In the records below, repeat exactly the lines between the line holding "Task: Open the Ansicht menu" and the line holding "Viewport: 705px width, 368px height.", inclusive, and drop the pictures.

------ Record excerpts

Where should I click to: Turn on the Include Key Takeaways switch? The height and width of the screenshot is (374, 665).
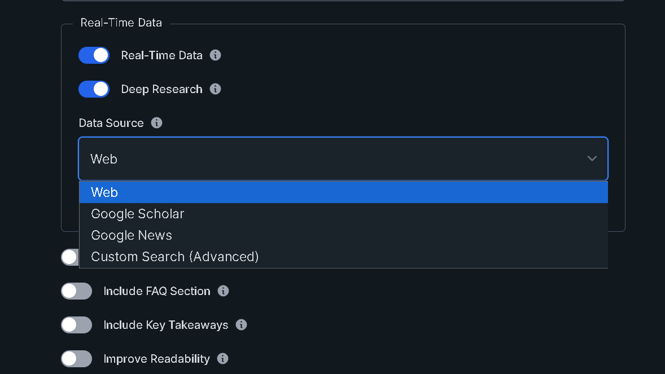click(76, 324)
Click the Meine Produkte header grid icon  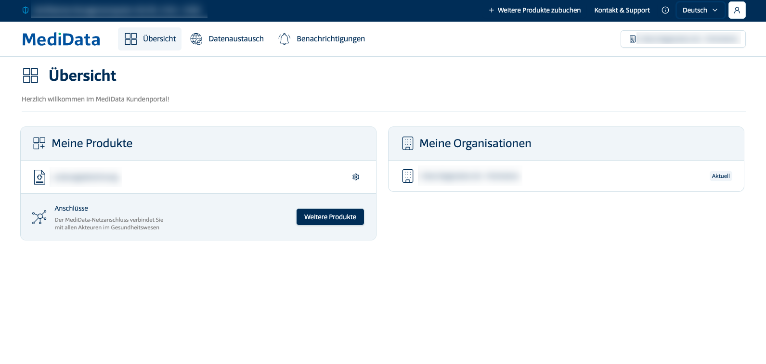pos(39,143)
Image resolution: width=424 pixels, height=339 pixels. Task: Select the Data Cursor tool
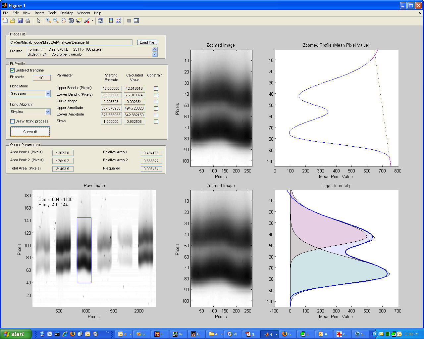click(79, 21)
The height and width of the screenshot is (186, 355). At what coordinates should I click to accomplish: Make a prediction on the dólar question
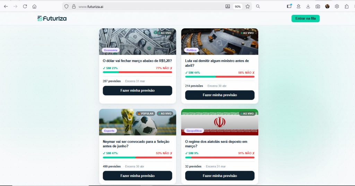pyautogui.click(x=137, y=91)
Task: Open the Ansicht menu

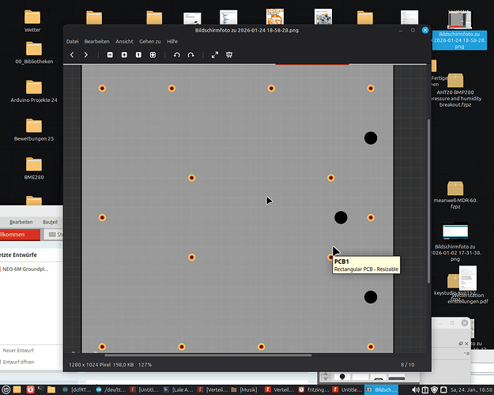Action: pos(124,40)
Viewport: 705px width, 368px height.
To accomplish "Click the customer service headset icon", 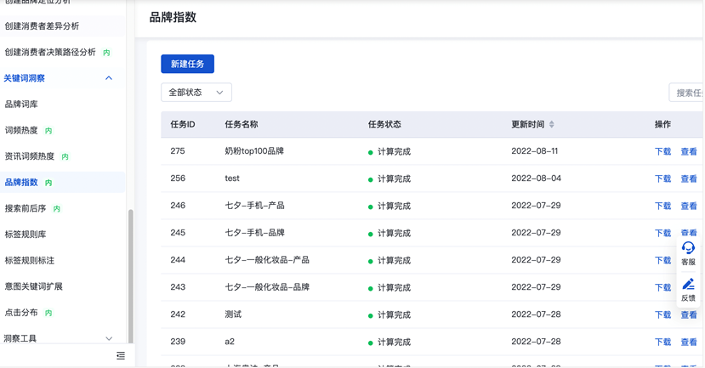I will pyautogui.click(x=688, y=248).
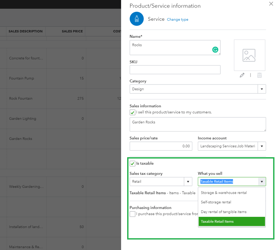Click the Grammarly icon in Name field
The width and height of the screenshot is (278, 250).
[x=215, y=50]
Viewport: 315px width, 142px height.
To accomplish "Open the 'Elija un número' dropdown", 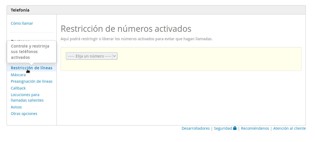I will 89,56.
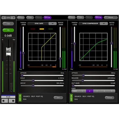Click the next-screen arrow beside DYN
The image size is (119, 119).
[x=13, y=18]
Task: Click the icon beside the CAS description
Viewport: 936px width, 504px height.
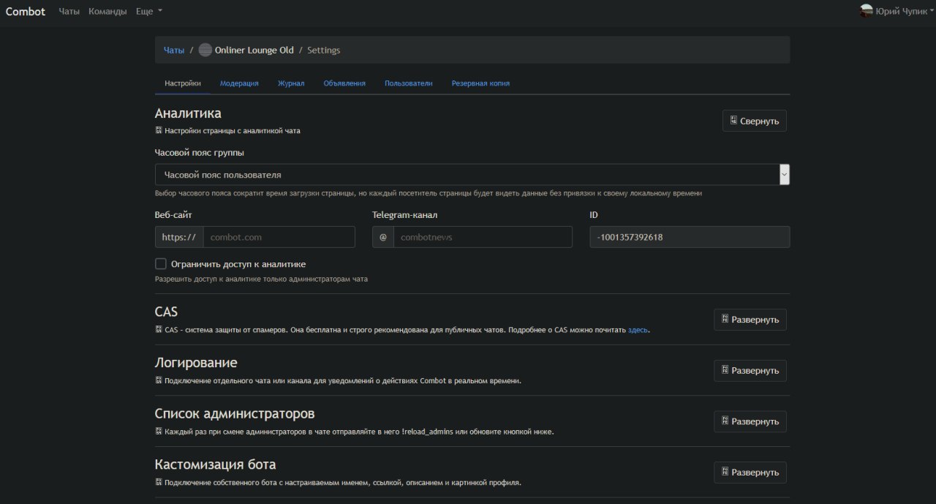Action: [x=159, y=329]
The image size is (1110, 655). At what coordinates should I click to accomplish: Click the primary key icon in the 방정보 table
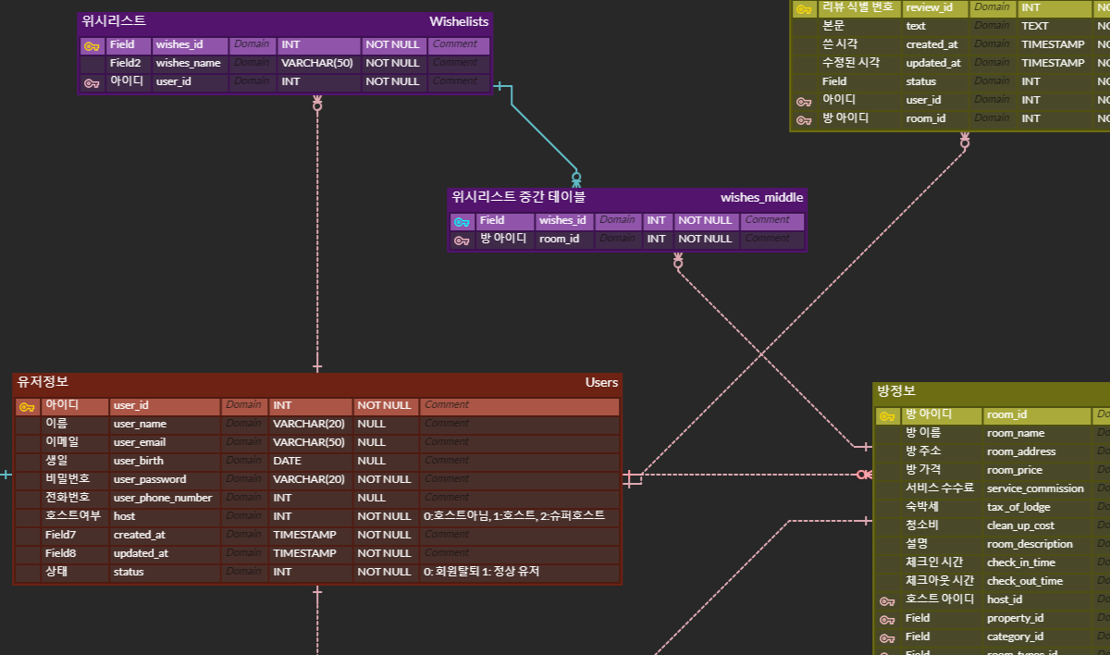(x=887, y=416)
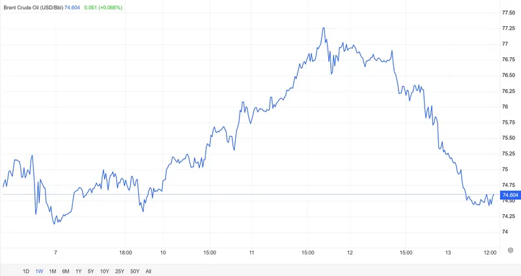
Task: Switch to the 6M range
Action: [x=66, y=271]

------------

_Answer box:_
Task: Open the Ansicht menu

Action: pos(124,40)
Viewport: 705px width, 368px height.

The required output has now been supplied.